▶ [WORK TO BE COMPLETED]: Pictures aside, copy exactly each line from the one that holds "Where should I" through the last line of the records below.

▶ [Screenshot grounding data]:
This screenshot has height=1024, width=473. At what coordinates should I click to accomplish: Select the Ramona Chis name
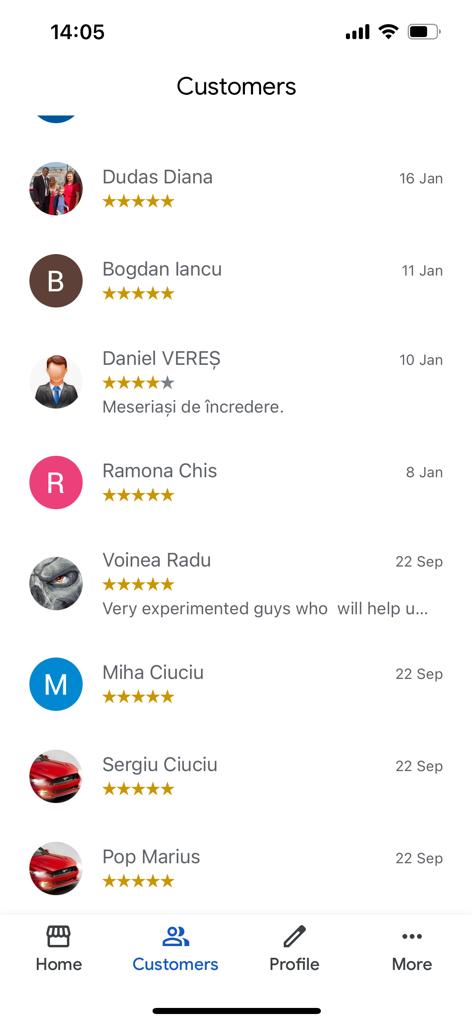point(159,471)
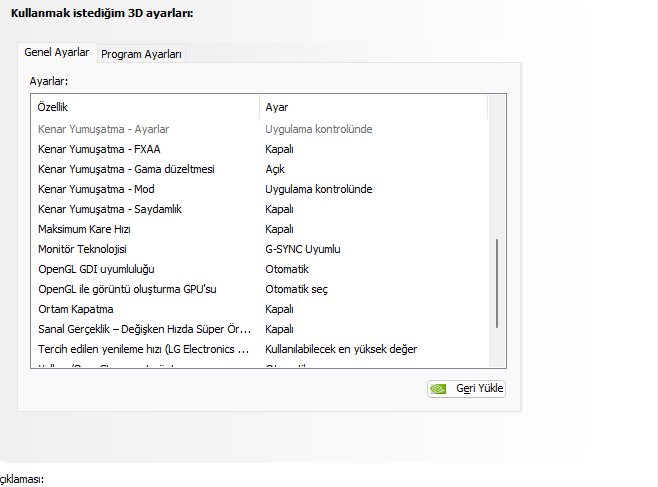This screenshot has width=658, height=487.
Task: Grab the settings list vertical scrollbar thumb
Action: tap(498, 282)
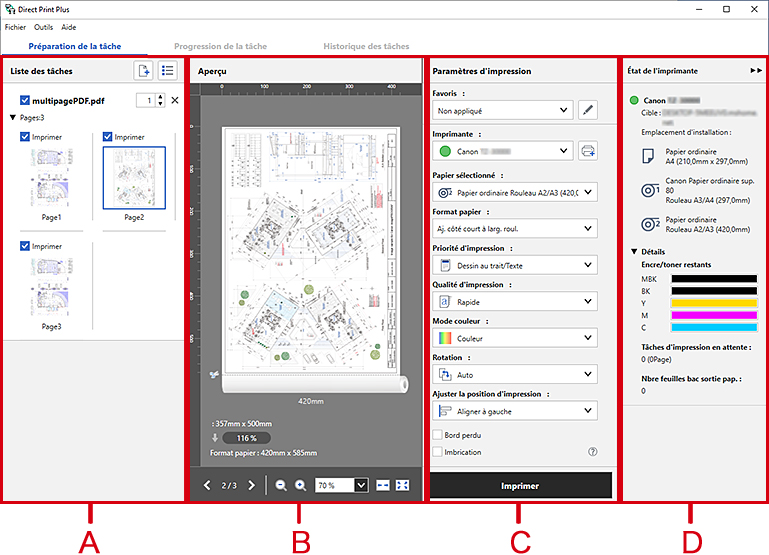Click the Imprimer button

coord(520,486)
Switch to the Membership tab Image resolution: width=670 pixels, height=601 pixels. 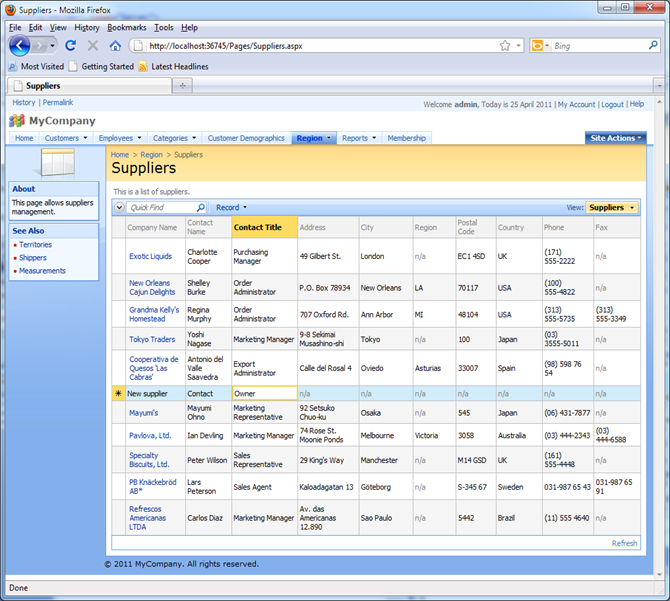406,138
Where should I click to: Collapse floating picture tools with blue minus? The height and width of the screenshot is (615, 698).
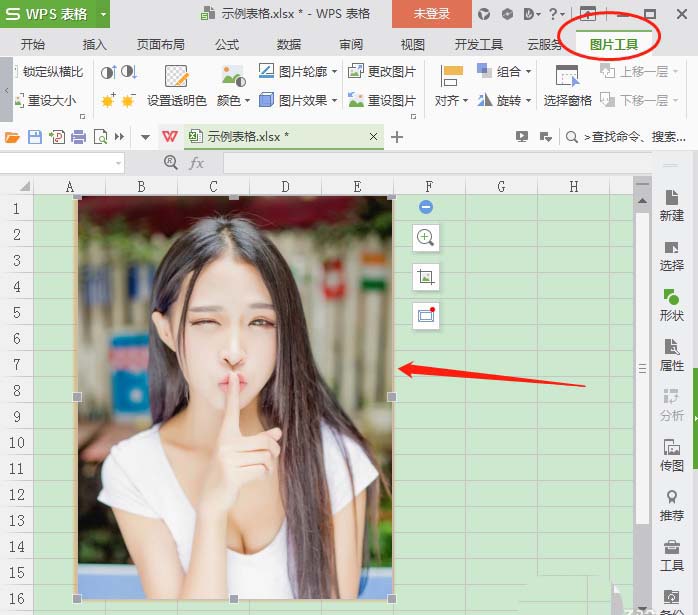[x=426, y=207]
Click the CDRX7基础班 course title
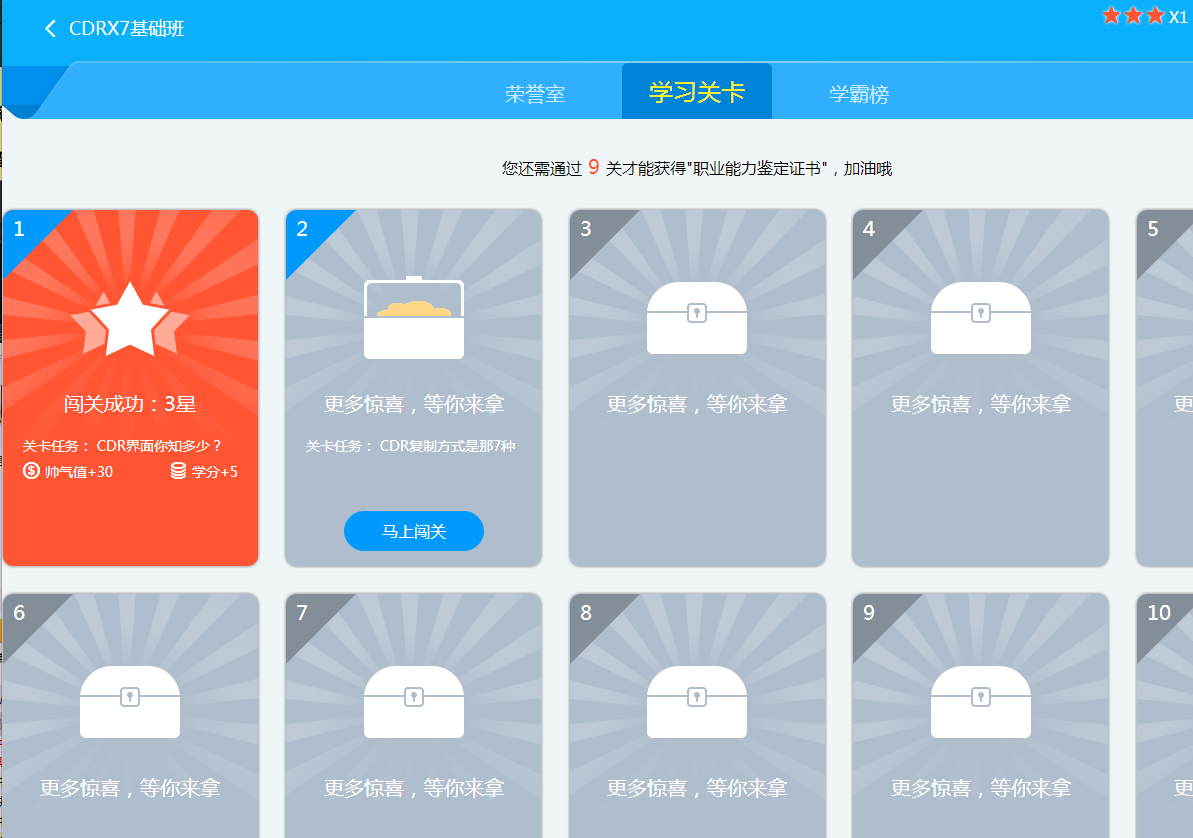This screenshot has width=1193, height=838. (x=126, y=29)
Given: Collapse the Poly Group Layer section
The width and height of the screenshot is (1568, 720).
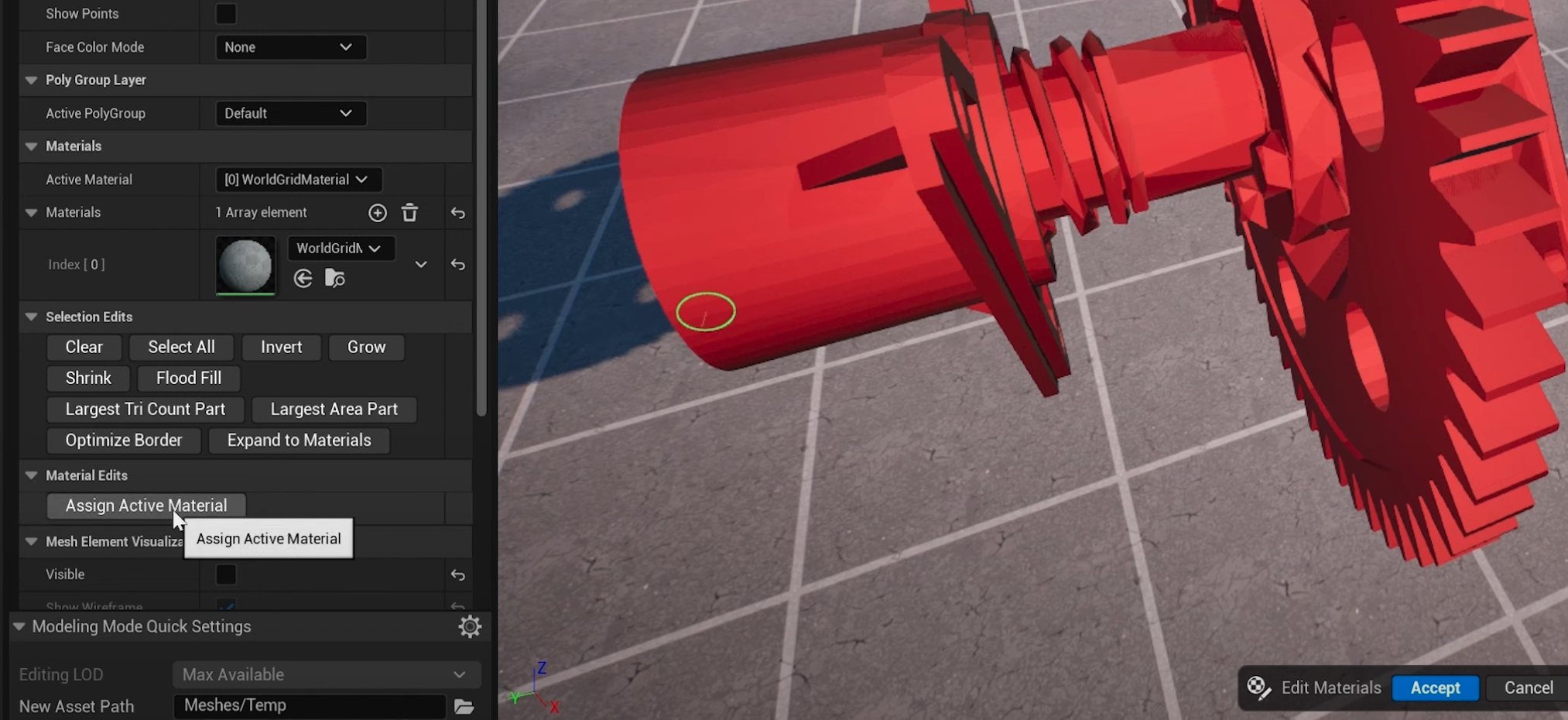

▶ [OUTPUT BELOW]:
Where should I click to: Collapse floating picture tools with blue minus? The height and width of the screenshot is (615, 698).
[x=426, y=207]
Click the CDRX7基础班 course title
This screenshot has width=1193, height=838. (x=126, y=29)
Given: Collapse the Poly Group Layer section
The width and height of the screenshot is (1568, 720).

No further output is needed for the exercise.